Many of the organizations who were aided are United Way agencies, further strengthening the bond between the Steelers and the United Way.
"The work that the Steelers organization overall and players specifically support through the Social Justice Fund provides important resources for United Way programs that help children lead better lives, to provide services and tools that help them succeed," said Bobbi Watt Geer, President and CEO of the United Way of Southwestern Pennsylvania. "Our joint commitment to social justice in the Pittsburgh region can be life-changing for young people. We greatly appreciate this important partnership with the Pittsburgh Steelers organization."
One of the best things about the program is that it isn't just about the financial donations. It's about making a commitment to organizations and providing support through different channels.
"In the bigger picture this is going to make a change, all of us helping out," said center Maurkice Pouncey. "This social justice program isn't a thing that was just set up just to appease people. It's going to make a difference. That is one of the biggest things, when I saw it moving forward that I can really appreciate about it.
"It's a blessing to see so many players, including younger ones, get involved. They see the bigger picture. They know we are all blessed in a tremendous amount of ways. For those guys to buy in at a young age, and they see that it's bigger than them. They see other people are out there hungry, they see other people out there that are in need.

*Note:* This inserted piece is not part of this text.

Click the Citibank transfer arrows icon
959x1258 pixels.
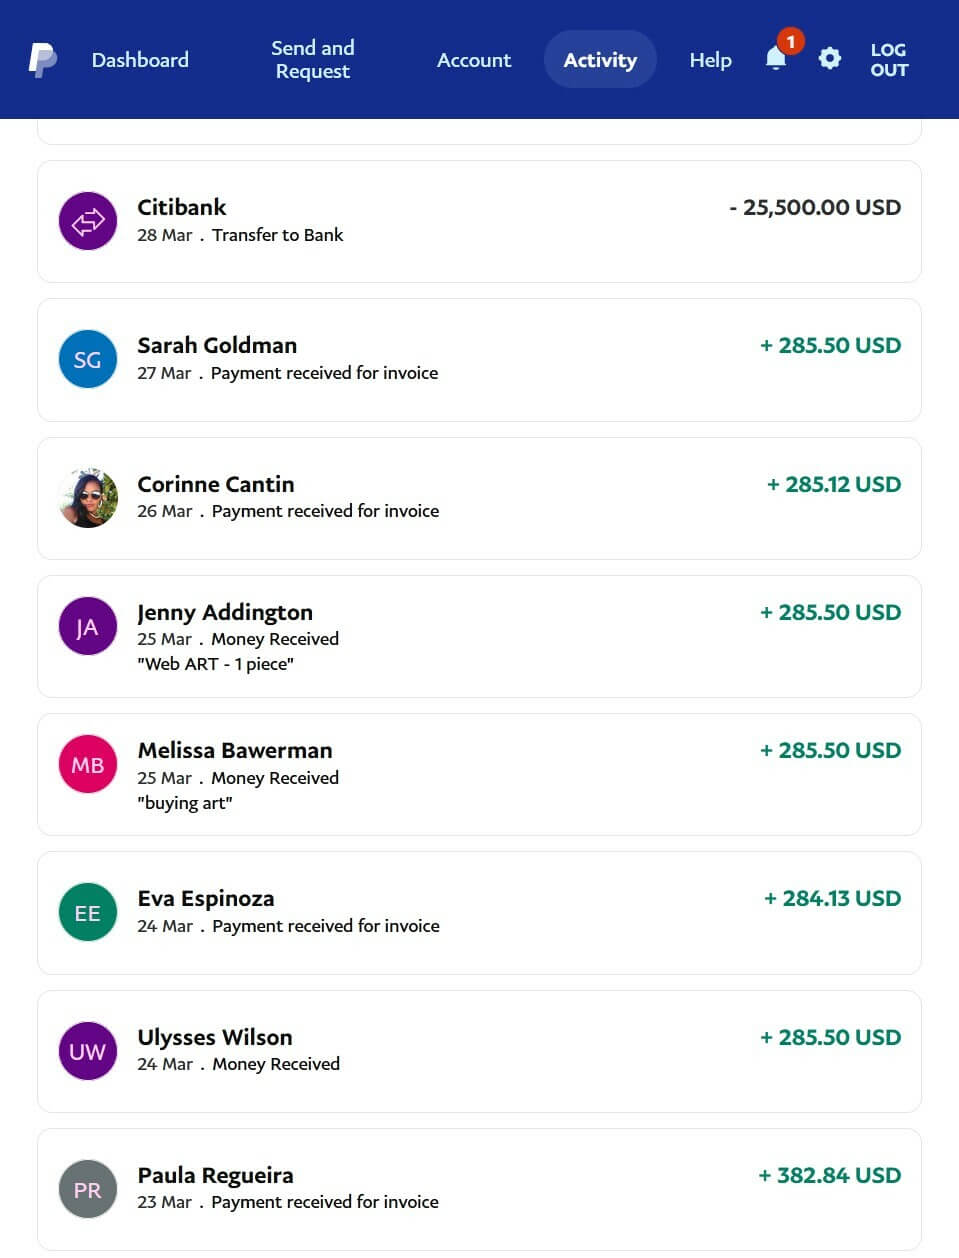[88, 221]
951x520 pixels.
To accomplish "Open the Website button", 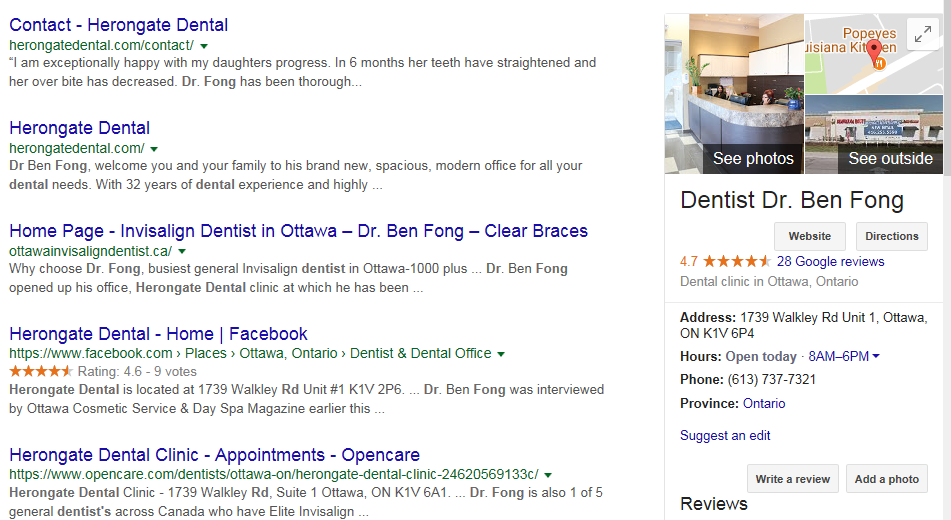I will click(x=809, y=237).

That is a big plus for sports in general."
Pouncey, along with Cameron Heyward, were players who got the Social Justice Grant program rolling several years ago and set the bar high for their teammates, both donating $50,000 this year.
"We always talk about addressing the needs," said Heyward. "The community needs to know that not just I care, but the Steelers care and the leaders among the Pittsburgh community care as well. There are always going to be things we can accomplish together. I feel lucky to be able to help again this year.
"There are so many stories. I understand we're able to do our jobs. Some people aren't. It's been very tough for families. I am proud to see our players doing their part through the grant program. They continue to grow in their part. It's not something I take lightly. If you choose to be involved, be involved. That goes a long way. It's not just about football. We want to be men of service and I think this is a good step."